* _STATED GOAL_:
Can you format the records, from their start through the line containing "will [x=61, y=37].", as a two-column CSV with the headers input and output? Use one row per record, with its text and its answer each in a single quoted field and line breaks replaced by spaces.
— START —
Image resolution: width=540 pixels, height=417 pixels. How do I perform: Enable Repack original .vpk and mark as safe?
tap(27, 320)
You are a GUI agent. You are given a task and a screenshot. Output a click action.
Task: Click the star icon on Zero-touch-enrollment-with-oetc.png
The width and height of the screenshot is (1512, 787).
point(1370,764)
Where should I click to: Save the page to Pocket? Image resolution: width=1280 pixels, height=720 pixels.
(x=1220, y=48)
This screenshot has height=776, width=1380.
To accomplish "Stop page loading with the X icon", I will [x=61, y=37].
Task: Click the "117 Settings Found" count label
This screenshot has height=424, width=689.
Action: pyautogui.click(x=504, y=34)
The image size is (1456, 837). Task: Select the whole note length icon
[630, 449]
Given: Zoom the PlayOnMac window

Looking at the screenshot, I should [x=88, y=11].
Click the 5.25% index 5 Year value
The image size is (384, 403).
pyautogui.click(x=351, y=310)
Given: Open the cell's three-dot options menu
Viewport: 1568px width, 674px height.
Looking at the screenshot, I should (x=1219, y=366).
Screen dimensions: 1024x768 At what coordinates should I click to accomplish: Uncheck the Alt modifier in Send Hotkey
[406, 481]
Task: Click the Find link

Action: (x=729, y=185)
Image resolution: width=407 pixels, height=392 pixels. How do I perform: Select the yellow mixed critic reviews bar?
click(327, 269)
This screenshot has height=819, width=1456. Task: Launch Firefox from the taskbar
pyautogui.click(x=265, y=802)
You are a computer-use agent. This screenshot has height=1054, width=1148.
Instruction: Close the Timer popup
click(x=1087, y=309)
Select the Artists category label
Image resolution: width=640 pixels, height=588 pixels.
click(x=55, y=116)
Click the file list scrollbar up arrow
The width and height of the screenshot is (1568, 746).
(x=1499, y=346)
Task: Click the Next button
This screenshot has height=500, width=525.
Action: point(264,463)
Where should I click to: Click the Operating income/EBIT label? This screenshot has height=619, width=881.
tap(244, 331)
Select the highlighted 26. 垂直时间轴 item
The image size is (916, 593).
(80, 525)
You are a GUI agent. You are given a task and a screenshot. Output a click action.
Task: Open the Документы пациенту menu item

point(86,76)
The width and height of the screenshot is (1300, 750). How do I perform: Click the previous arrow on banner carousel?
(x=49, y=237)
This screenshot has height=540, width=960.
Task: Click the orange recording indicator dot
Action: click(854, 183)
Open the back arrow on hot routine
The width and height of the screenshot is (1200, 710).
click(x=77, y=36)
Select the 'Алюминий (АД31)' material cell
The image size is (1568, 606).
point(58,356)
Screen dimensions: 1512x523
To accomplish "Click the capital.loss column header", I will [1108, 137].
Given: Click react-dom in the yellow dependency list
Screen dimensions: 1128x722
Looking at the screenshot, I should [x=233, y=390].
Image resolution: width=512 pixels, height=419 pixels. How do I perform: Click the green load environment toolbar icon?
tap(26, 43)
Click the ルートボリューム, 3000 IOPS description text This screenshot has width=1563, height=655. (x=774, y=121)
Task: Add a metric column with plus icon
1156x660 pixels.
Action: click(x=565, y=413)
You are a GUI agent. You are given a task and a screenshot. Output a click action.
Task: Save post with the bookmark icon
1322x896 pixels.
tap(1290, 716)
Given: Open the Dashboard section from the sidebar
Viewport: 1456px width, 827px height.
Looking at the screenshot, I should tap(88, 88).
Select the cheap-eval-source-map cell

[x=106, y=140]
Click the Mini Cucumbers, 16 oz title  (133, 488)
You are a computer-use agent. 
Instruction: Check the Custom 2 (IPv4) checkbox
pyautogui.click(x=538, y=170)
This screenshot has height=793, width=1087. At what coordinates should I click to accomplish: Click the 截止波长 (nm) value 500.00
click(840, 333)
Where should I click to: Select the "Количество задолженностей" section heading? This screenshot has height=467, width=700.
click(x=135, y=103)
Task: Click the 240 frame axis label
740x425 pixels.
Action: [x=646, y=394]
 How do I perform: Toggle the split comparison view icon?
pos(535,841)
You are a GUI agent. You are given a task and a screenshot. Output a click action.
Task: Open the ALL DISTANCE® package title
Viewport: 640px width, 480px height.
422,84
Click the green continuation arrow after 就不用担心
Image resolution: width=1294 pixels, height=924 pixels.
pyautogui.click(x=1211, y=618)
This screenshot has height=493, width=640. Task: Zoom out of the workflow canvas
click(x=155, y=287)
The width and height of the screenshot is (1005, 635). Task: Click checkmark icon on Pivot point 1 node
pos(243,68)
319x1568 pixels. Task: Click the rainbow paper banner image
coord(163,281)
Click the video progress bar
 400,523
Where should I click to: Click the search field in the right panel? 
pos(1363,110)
— END —
* _OUTPUT OF THE EXERCISE_:
input,output
"Image resolution: width=540 pixels, height=417 pixels. How do I perform: Enable Repack original .vpk and mark as safe?","tap(27, 320)"
"You are a GUI agent. You are given a task and a screenshot. Output a click action. Task: Click the star icon on Zero-touch-enrollment-with-oetc.png The width and height of the screenshot is (1512, 787).","point(1370,764)"
"Where should I click to: Save the page to Pocket? Image resolution: width=1280 pixels, height=720 pixels.","(x=1220, y=48)"
"This screenshot has height=776, width=1380. To accomplish ""Stop page loading with the X icon"",","I will [x=61, y=37]."